▶ _Aim of the task_: Reproduce the material word for word, beginning at its first line and ending with the line that contains "Action: tap(657, 147)". Leave the pictures out of the reproduction.

▶ _Material supplied_:
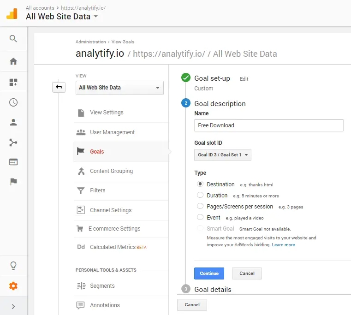Screen dimensions: 351x315
Task: Click the goal Name input field
Action: tap(268, 125)
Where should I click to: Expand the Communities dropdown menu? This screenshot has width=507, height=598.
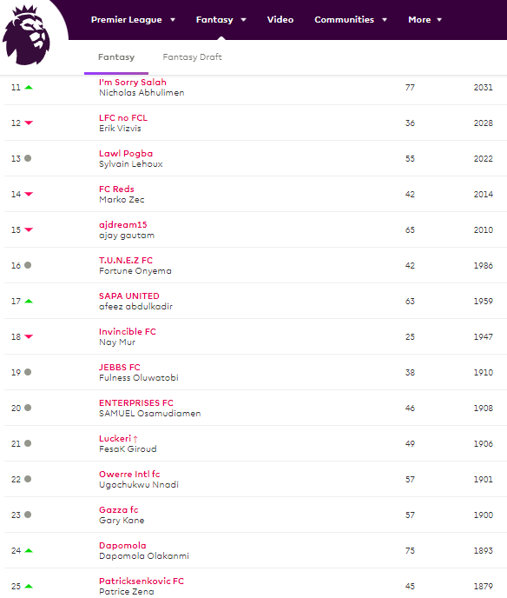pyautogui.click(x=351, y=20)
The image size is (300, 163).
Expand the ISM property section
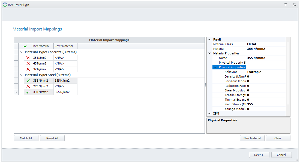209,113
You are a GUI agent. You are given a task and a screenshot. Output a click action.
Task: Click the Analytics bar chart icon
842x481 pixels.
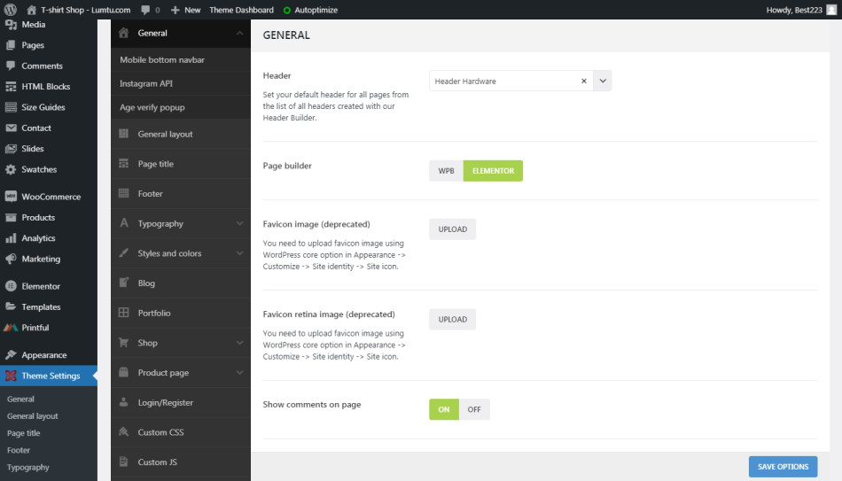coord(11,238)
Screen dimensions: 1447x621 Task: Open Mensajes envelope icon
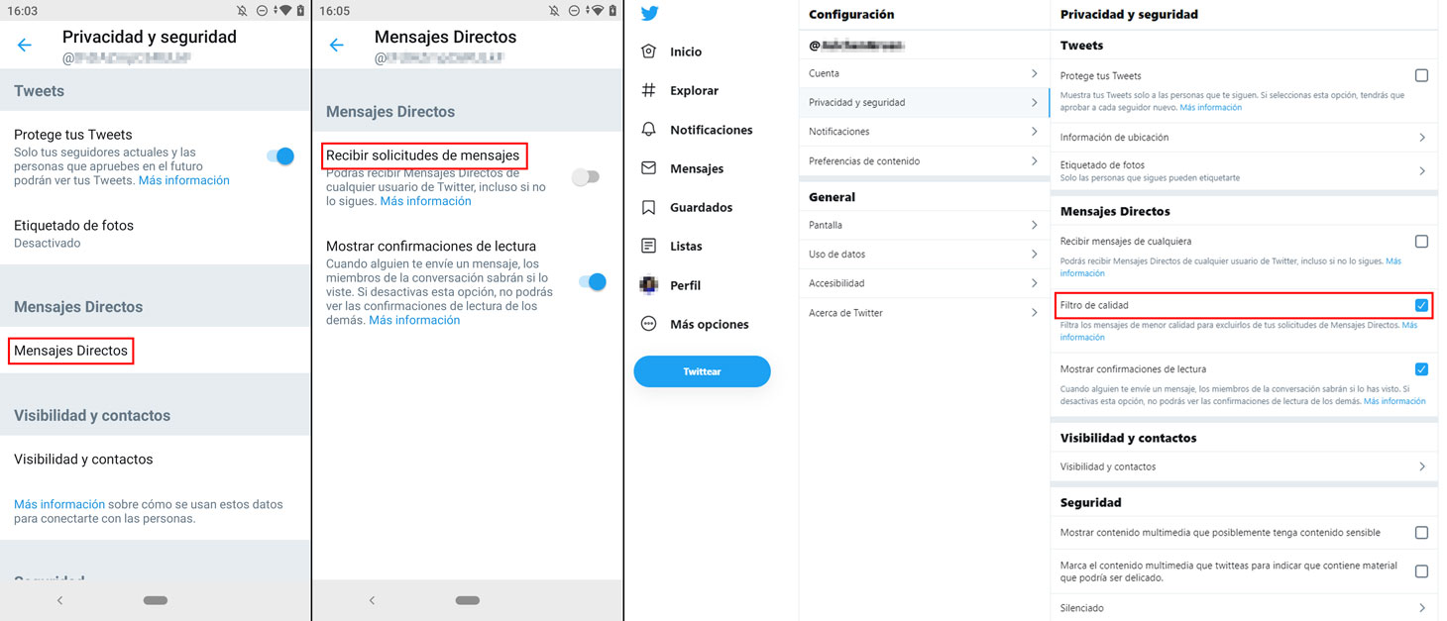pos(649,168)
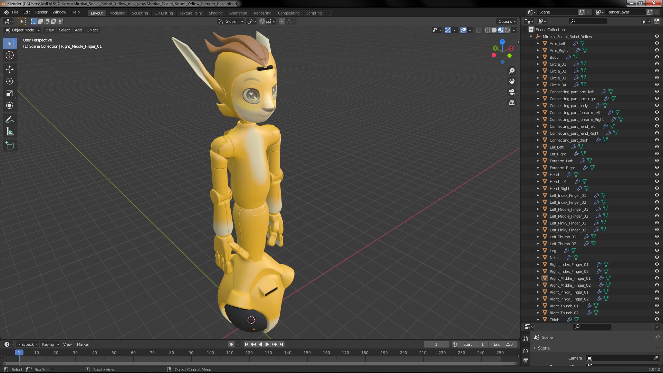This screenshot has height=373, width=663.
Task: Toggle visibility of Ear_Left
Action: tap(657, 147)

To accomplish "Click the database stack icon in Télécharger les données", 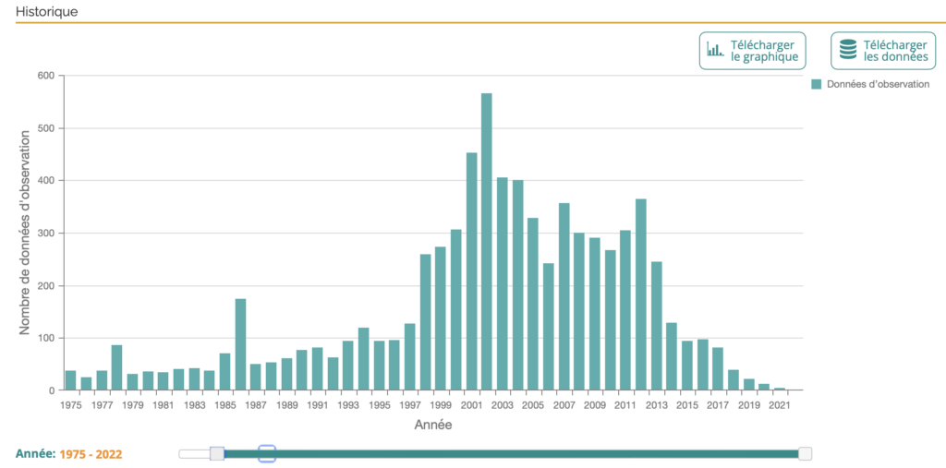I will pyautogui.click(x=848, y=50).
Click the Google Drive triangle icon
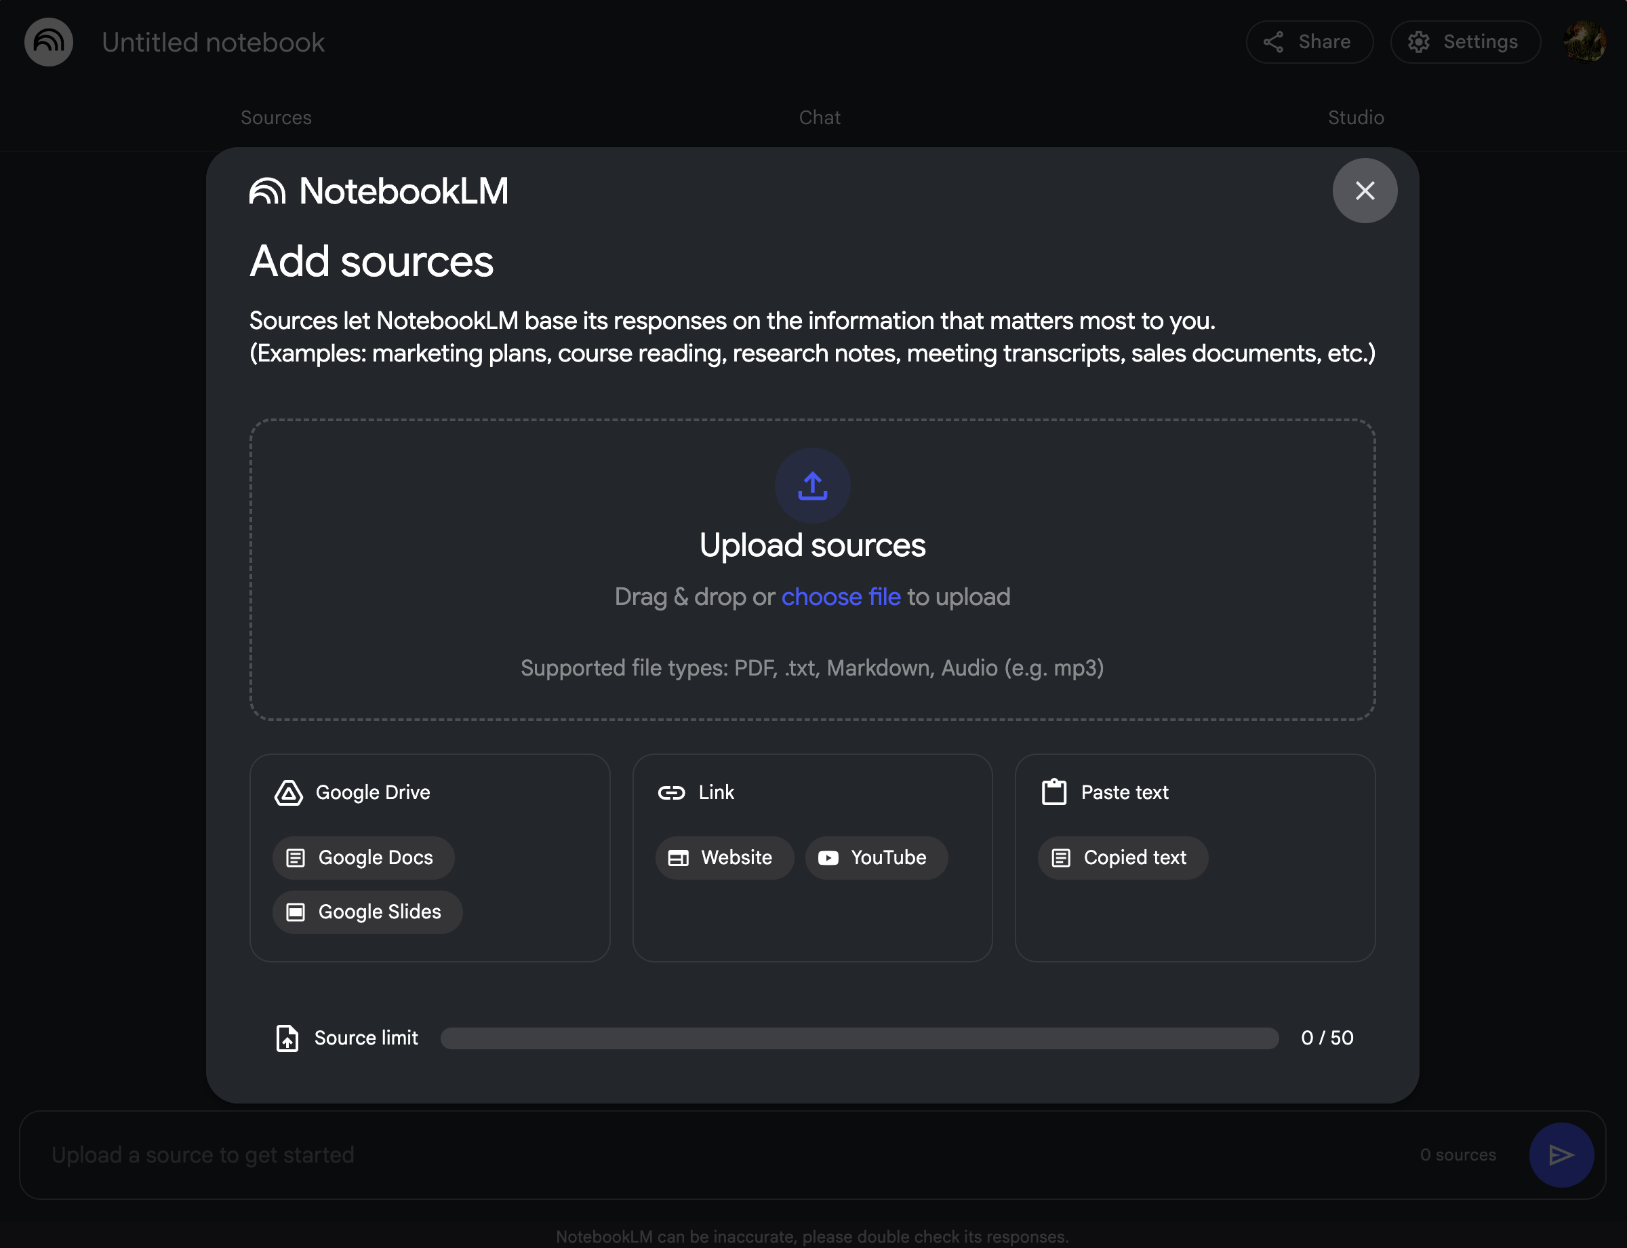 click(289, 793)
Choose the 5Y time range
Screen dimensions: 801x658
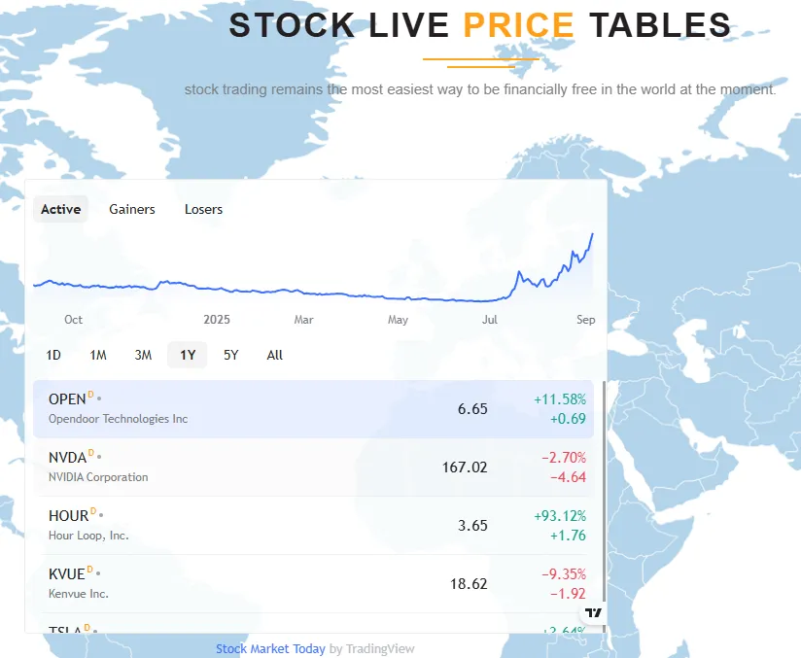coord(230,355)

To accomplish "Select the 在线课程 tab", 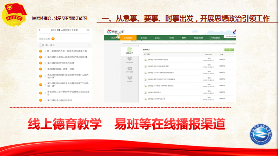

▶ _The reply_:
Screen dimensions: 351x315
Task: Click the goal Name input field
Action: tap(268, 125)
Where should I click to: Expand the Communities dropdown menu? This screenshot has width=507, height=598.
pyautogui.click(x=351, y=20)
The image size is (300, 163).
Expand the ISM property section
209,113
You are a GUI agent. You are given a task and a screenshot. Output a click action.
Task: Click the Analytics bar chart icon
842x481 pixels.
coord(11,238)
Screen dimensions: 1447x621 Task: Open Mensajes envelope icon
pos(649,168)
This screenshot has height=373, width=663.
Task: Toggle visibility of Ear_Left
Action: tap(657, 147)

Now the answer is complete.